[Mb-civic] Why Courts Are Adopting Gay Parenting - Dahlia Lithwick - Washington Post Sunday Outlook
William Swiggard
swiggard at comcast.net
Sat Mar 11 06:39:25 PST 2006
Why Courts Are Adopting Gay Parenting
<>
By Dahlia Lithwick
The Washington Post Sunday Outlook
Sunday, March 12, 2006; B02
A heads-up to those of you still fretting about the alleged evils of gay
marriage: The parade has moved on. Try as you may to vote, or legislate
your way out of a country that solemnizes such relationships, committed
gay couples are already giving birth to, adopting and fostering
children. Whether or not same-sex marriage becomes widely legal in
America, same-sex parenting is a done deal.
Around the country, courts are increasingly recognizing that reality,
with more generous notions of what "parenting" and "family" mean.

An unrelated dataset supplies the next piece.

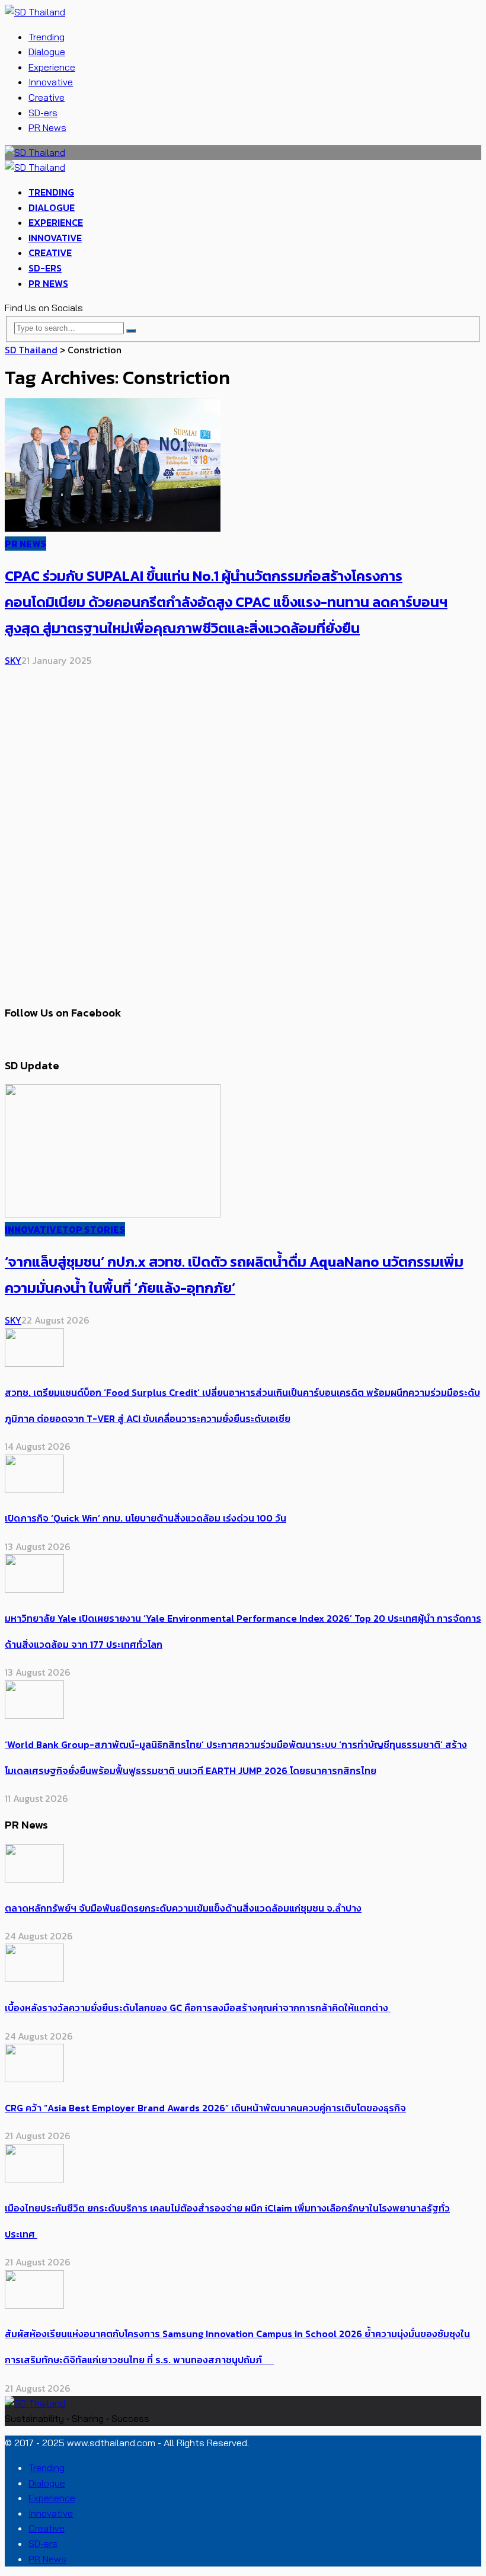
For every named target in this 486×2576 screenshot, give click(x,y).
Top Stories (93, 1229)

Critics are launching the predictable counterattack: deriding gay
parenting with the same claims they use to attack gay marriage and
dismissing any judge who recognizes such relationships as an
unprincipled liberal activist. But there's a crucial legal difference
between claims that liberal judges are inventing a right to same-sex
marriage and inventing a right to same-sex parents: Judges who do the
latter are adhering to a bedrock principle of family law.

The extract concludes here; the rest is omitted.